Support to State institutions
The section analyses UNIOGBIS’s mandate to assist and strengthen national authorities to function effectively and constitutionally. UNIOGBIS provided limited information in this section of the report, and did not engage with WPS. It also missed an opportunity to provide a gender lens on the UNIOGBIS supported initiative to increase engagement between civil society and the National Assembly to strengthen local socioeconomic development. The report should have expanded to include information on which civil society was consulted and whether women and women’s organisations were encouraged to participate.
International cooperation and coordination
The section analyses UNIOGBIS’s mandate to support the coordination of international and partner assistance. The report was gender blind on this part of UNIOGBIS’s mandate and failed to address gender concerns for funding and international assistance. The report should have provided the specific amounts allocated in funding for gender related programs as called for in resolutions 2122 (2013) and 2242 (2015), and the report of the Secretary-General on women, peace and security.

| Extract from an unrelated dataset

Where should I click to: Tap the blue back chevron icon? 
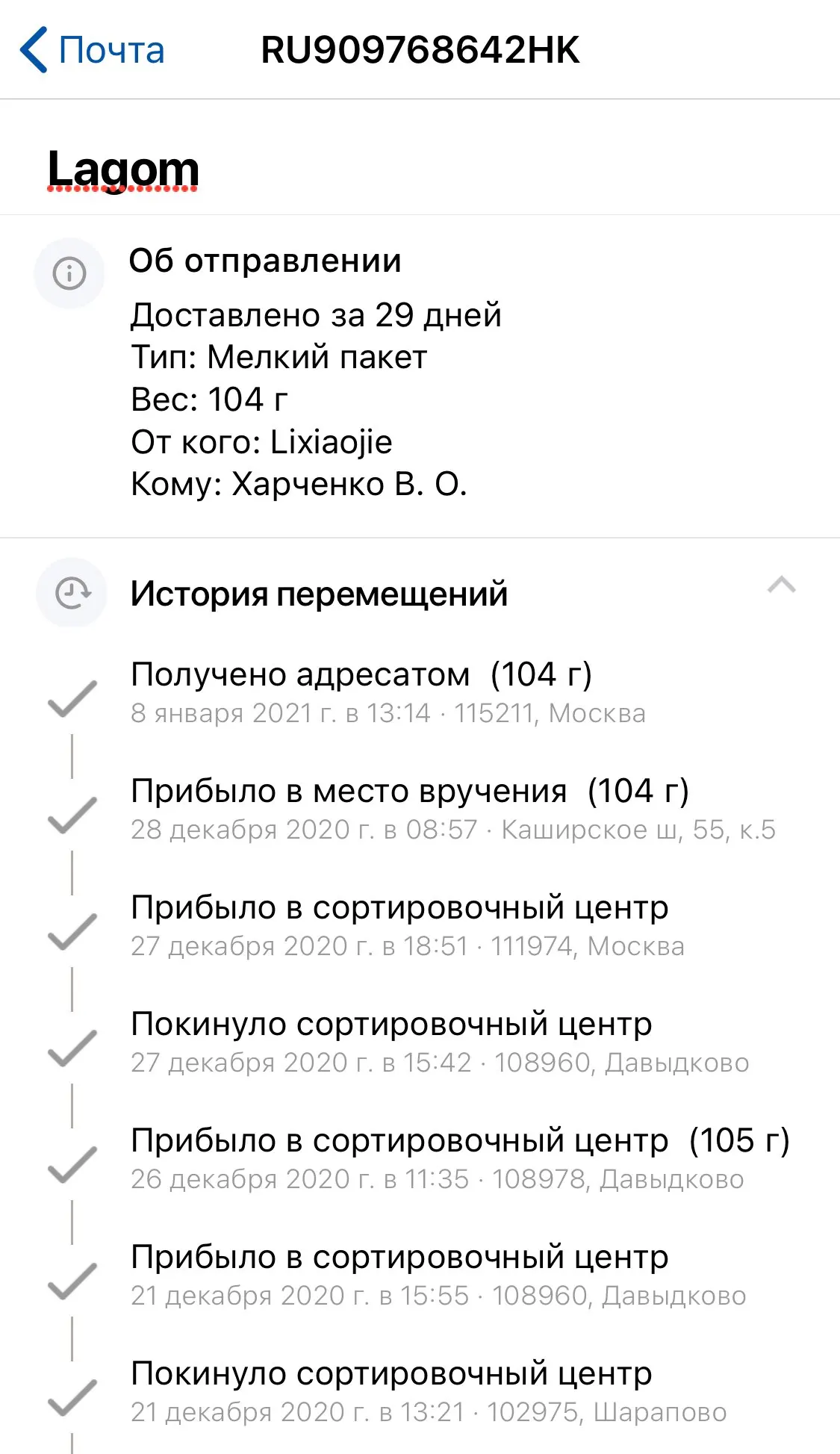click(34, 50)
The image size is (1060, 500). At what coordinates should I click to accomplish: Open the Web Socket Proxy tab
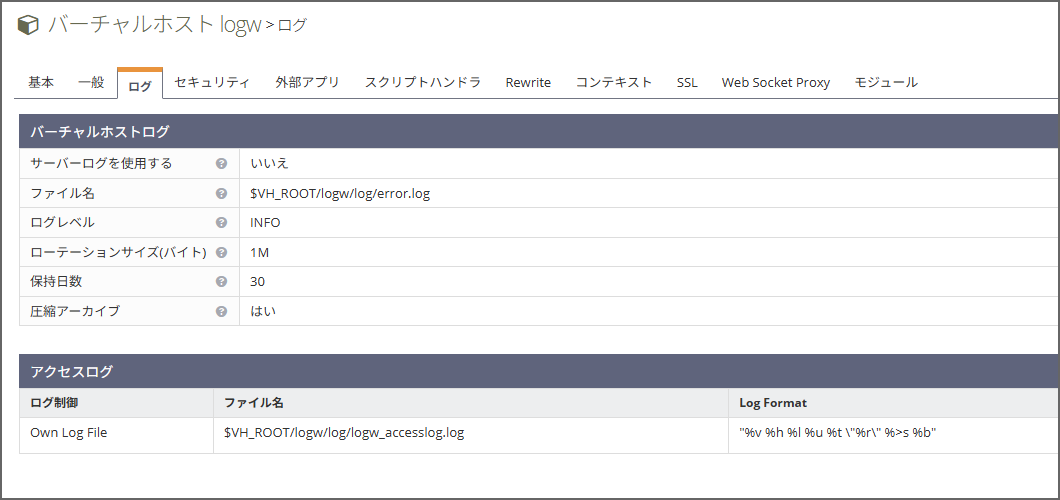(x=776, y=82)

Ideal asks for WPS transformation
While the report excelled in some areas, overall it was inconsistent in providing a gender perspective across UNIOGBIS’s entire mandate. Future reports must improve all areas of reporting, with additional attention on the following mandate components, political process, international cooperation and coordination, and support to state institutions. Reporting on efforts to secure women’s protection concerns with regards to rule of law was limited, and should also be considered a priority area for future reporting. Additionally, sex and age disaggregated data must be provided throughout the document.